The Canadian economy stagnated for a third consecutive month in October, according to data released Friday by Statistics Canada.

“Canada’s economic engine continued to stall in the fourth quarter,” reacts Royce Mendes, economist at Desjardins Group and head of macroeconomic strategy, in a note to clients.

“As more households and businesses feel the effects of rising interest rates in 2024, we expect Canada to fall into a mild recession at best. So even though the economy is currently experiencing hiccups, it could start to decline at the start of the new year. »

The federal agency reported that activity in service-producing industries edged up 0.1% in October, while goods-producing industries were unchanged.

Statistics Canada also projects that real gross domestic product (GDP) for November rose 0.1%, led by gains in manufacturing, transportation and warehousing, as well as agriculture, forestry, fishing and hunting, partially offset by a decline in retail trade.

Olivia Cross of Capital Economics finds that the GDP figures were weaker than expected, which would increase the risk of the economy contracting again in the final quarter. “This is another reason to think that the Bank of Canada will soon take the turn towards monetary easing.”

“Overall, quarterly GDP growth will most likely be lower than the Bank of Canada’s forecast of an annualized gain of 0.8%,” she adds.

In October, the manufacturing sector fell by 0.6% and wholesale trade by 0.7%, again according to Statistics Canada. For their part, retail trade grew 1.2% while mining, quarrying and oil and gas extraction saw a 1% gain.

The transportation and warehousing sector declined 0.2% in October. The strike at the St. Lawrence Seaway Management Corporation led to a reduction in activity in certain transportation subsectors.

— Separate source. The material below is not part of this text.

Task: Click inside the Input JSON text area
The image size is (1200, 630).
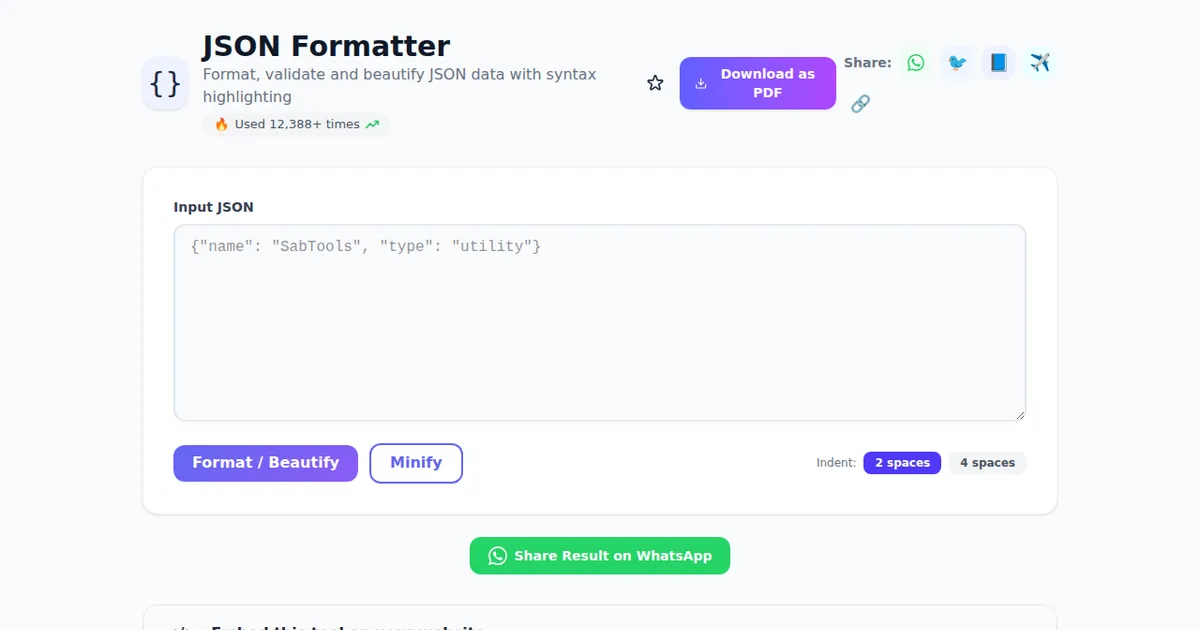Action: [x=600, y=320]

This included a 3.7% contraction in shipping. This is the first drop since the labor dispute at the Port of Vancouver. Truck transportation, for its part, was down 0.9%.

Andrew Grantham, CIBC economist, said that while supply issues continue to hold back activity due to events like the St. Lawrence Seaway Management Corporation strike and the strike in the automotive sector in the United States, there are also indications of weak demand.

“Weak demand will likely persist as more homeowners refinance their loans at higher interest rates, limiting overall economic activity and seeing inflation slow further in 2024, opening the door to a decline rates in the second quarter of next year,” he said in a note.

Real estate broker activity fell 6.8% in October, the largest monthly decline since April 2022, as the majority of Canada’s largest real estate markets continued to slow, according to Statistics Canada.